Was he mad or so vain that he had deluded himself into believing she desired him?
“Ye should have been my wife from the start,” he said. “I wanted to kill my kinsmen every time I saw him with ye. When he died, it was my turn.”
Patrick had always made her uncomfortable, but she had not realized he harbored such notions about the two of them.
“My uncle and the prior said nothing about my m
arrying you,” she said. It seemed unlikely he would let them go if he knew his father had a different plan, but that was the only card she held.
“I know they told ye we would wed,” he said. “That was the agreement my father reached with the Douglases.”
“’Tis not what I was told.”
“Don’t lie to me,” he said. “The prior told me they discussed the annulment with ye, and ye refused. Why would ye do that?”
“They did speak of an annulment,” she said, “but they said it was your father I must wed.”
“That bastard!” Patrick whipped his horse so hard that they jolted forward.
She gripped the horse’s mane to keep from falling and glanced over her shoulder at her daughters, who looked so frightened she could not bear it.
“So my father and the Douglases expected me to wait, like my idiot brother,” he bit out, “and wed one of your daughters when she comes of age.”
She squeezed her eyes shut and prayed.

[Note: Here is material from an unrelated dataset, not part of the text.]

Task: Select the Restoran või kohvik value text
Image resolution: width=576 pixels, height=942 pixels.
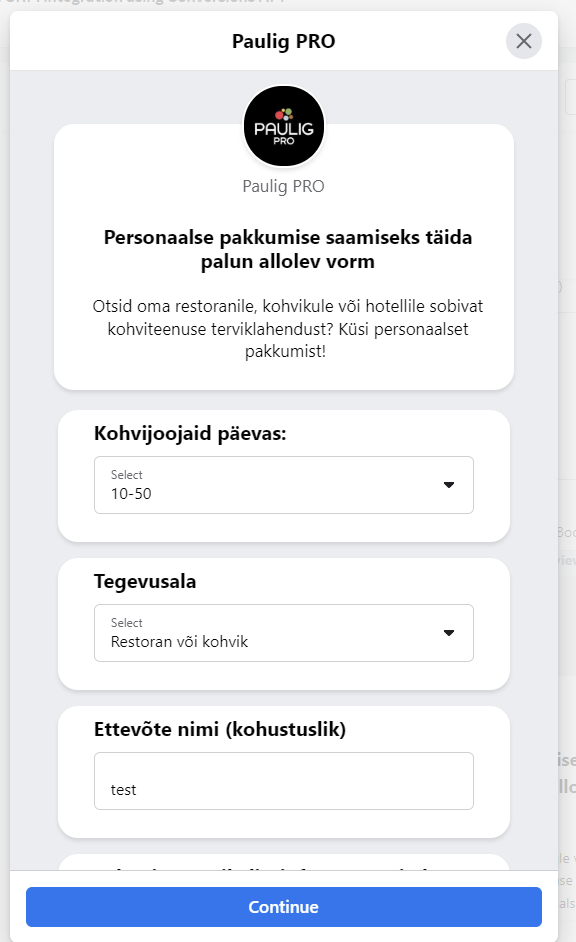Action: coord(179,642)
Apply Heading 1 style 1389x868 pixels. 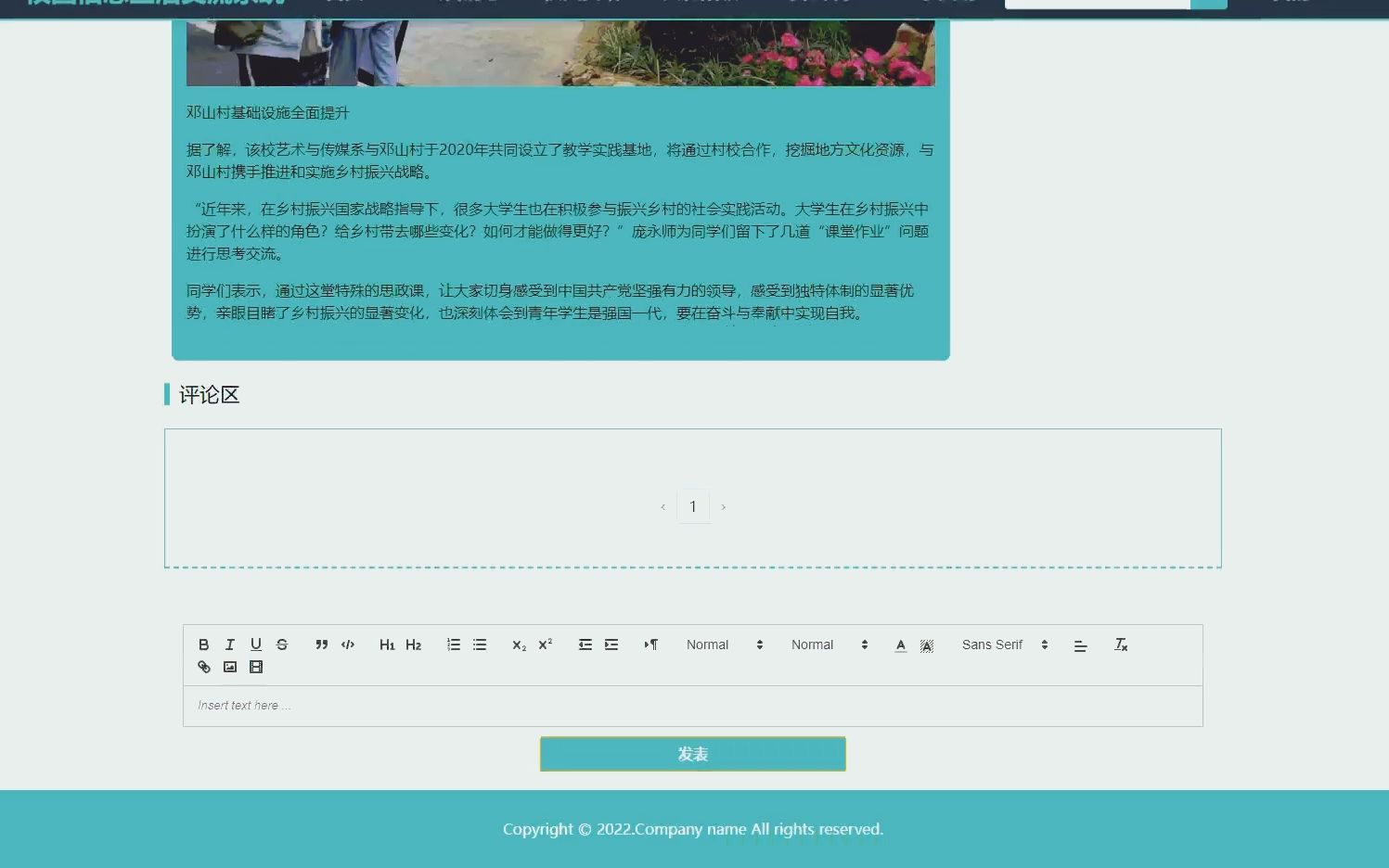tap(387, 645)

Please, God, don’t let this happen. Unfortunately, the betrothals could easily be broken. Without David’s protection, her daughters were in very real danger of falling victim to the Blackadders and her brothers’ schemes.
“Since your family did not deliver ye as promised, we Blackadders will change the terms to suit ourselves.”
“How so?” she asked, though she did not expect to like the new terms any better.
“You’ll be mine, of course,” he said, pressing against her. “My father will be happy to take one of your daughters. He has a weakness for verra young lasses.”
Alison felt nauseous. “Wedderburn will murder all of ye for even thinking of touching my daughters,” she said. “He’s verra fond of them.”
“The Beast is fond of them?” Patrick laughed. “He’ll be in a rage for certain, but not because he cares for them.”
“He does,” she insisted, emotion making her choke on the words, “as much as if they were his own daughters.”
She imagined David returning to the castle to find them gone. Why had she not told someone where she was going?
“What Wedderburn cares about is that we’ve ruined his own plans for the wee heiresses.”